La moneda oficial de Bulgaria es el euro (EUR) desde el 1 de enero de 2026, fecha en la que el país se incorporó a la eurozona y el lev búlgaro (BGN) pasó a quedar en retirada. Para la numismática, este cambio no solo marca el cierre de una etapa histórica, sino también el inicio de un nuevo capítulo coleccionable: las primeras emisiones en euros con diseño nacional búlgaro, que combinan el formato común del euro con símbolos propios del país.
Del lev al euro: conversión y periodo de doble circulación
El salto al euro se hizo sobre una base muy estable, porque el lev llevaba décadas funcionando con tipo fijo: la tasa de conversión irrevocable quedó establecida en 1 EUR = 1,95583 BGN. Durante el mes de enero de 2026 existió un periodo de doble circulación (lev y euro aceptados en efectivo), un momento especialmente interesante para coleccionistas por la convivencia real de ambas monedas, la aparición de redondeos comerciales y la rápida desaparición de piezas de lev de la calle.

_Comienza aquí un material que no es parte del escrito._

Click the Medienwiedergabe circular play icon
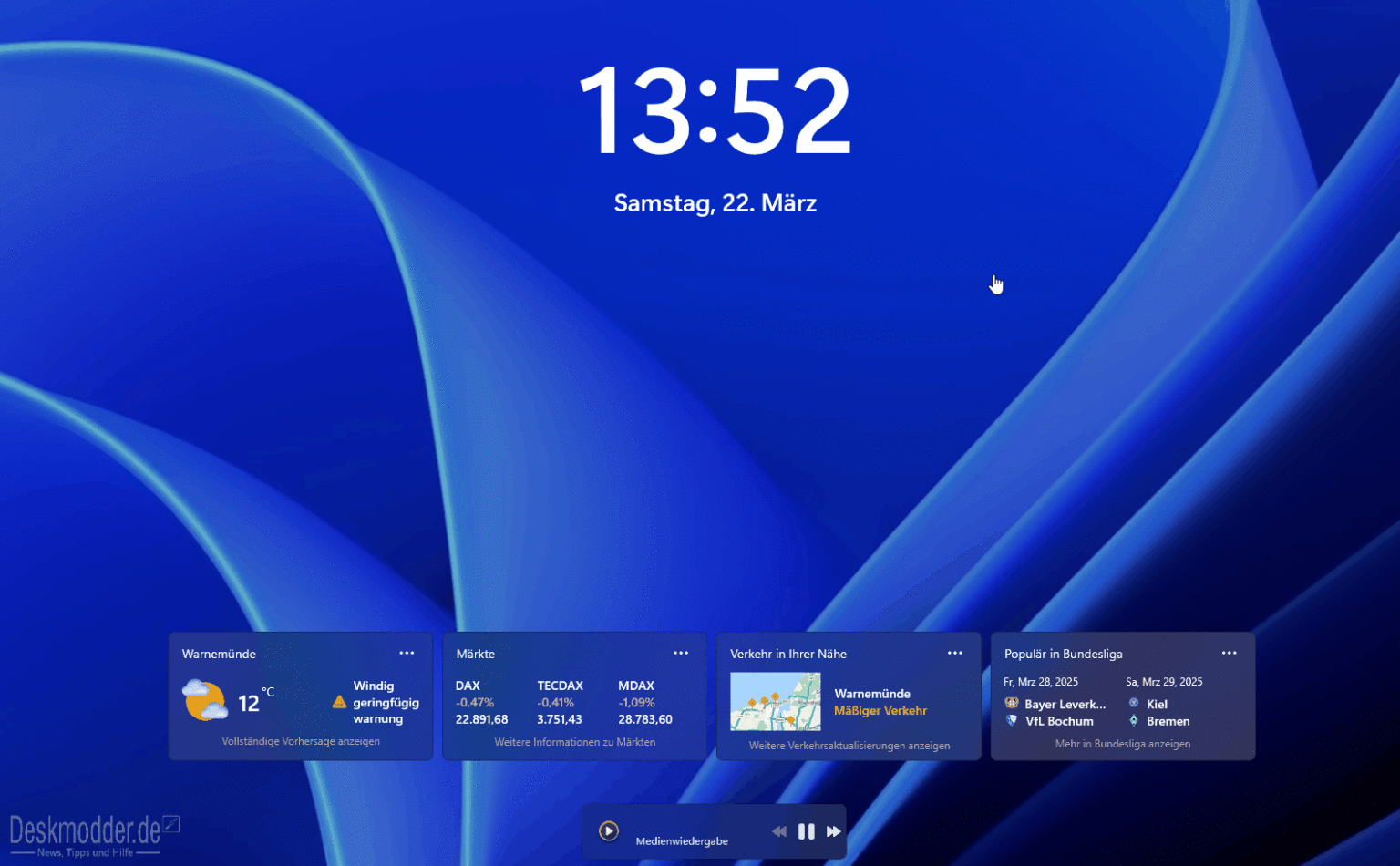(x=609, y=830)
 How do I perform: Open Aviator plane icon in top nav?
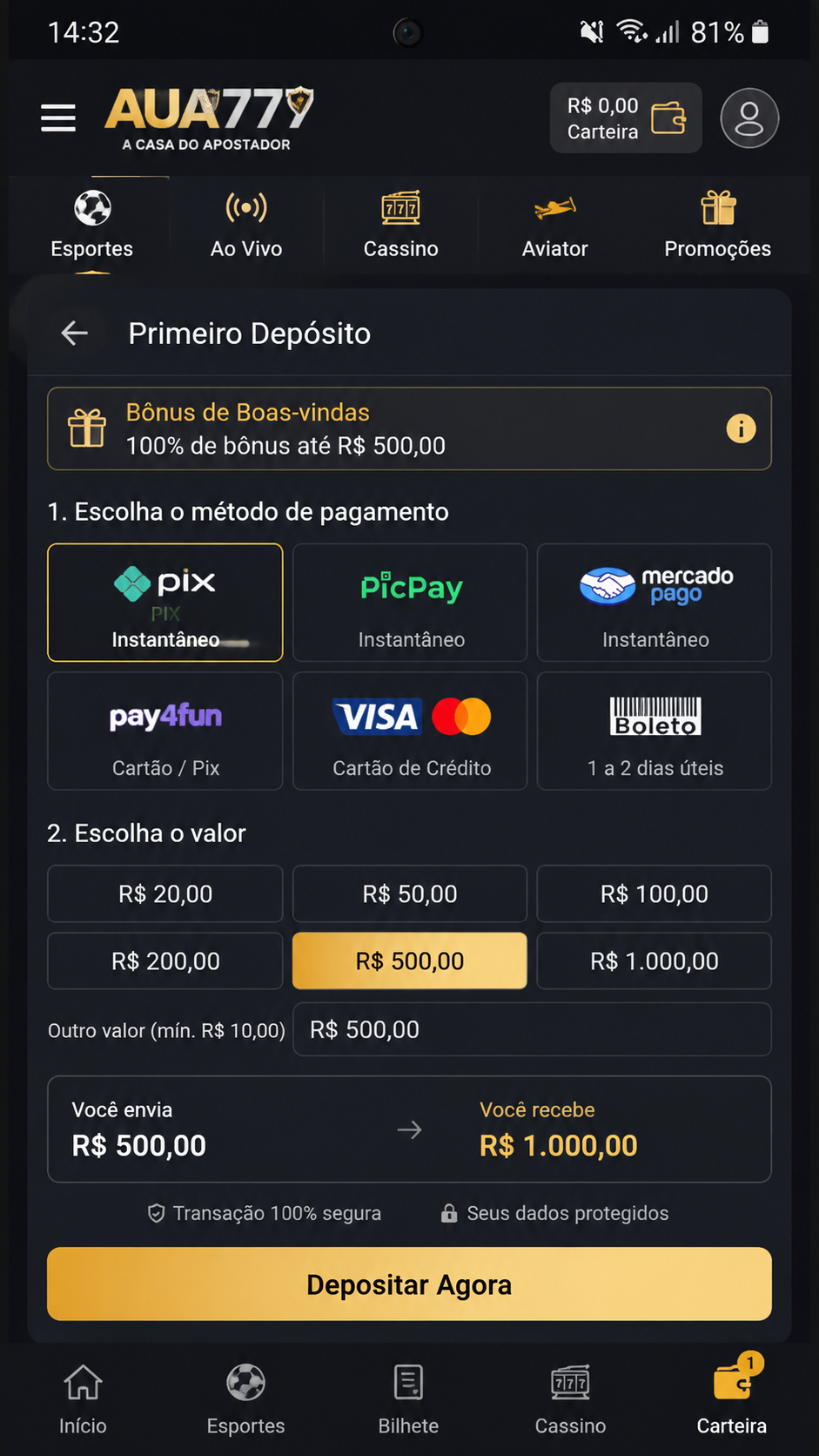[x=554, y=208]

El lev búlgaro moderno (BGN): la etapa final antes del euro
El “lev moderno” más cercano al coleccionista actual es el de la redenominación de 1999, cuando se ajustó el sistema monetario (simplificando cifras) y se consolidó el vínculo del lev al euro mediante el régimen de tipo fijo. En circulación era habitual encontrar stotinki (céntimos búlgaros) y monedas de 1 y 2 leva, además de billetes con figuras históricas y culturales que hoy ganan atractivo como “última serie” de una moneda nacional ya cerrada. En numismática, estos cierres suelen revalorizar el interés por años finales, variantes de ceca, calidades sin circular y series completas por denominación.
Historia monetaria y numismática: por qué el cambio al euro importa
La historia monetaria de Bulgaria, con el lev como eje desde finales del siglo XIX, deja un recorrido riquísimo para el coleccionismo: desde emisiones clásicas y periodos de reforma, hasta la etapa contemporánea que culmina con la entrada en el euro. A partir de 2026, el foco se desplaza hacia dos frentes coleccionables: por un lado, las últimas emisiones del lev (especialmente en alta conservación y sets), y por otro, las primeras monedas búlgaras en euros, que suelen generar una demanda muy alta por su valor “de estreno” dentro de la numismática europea.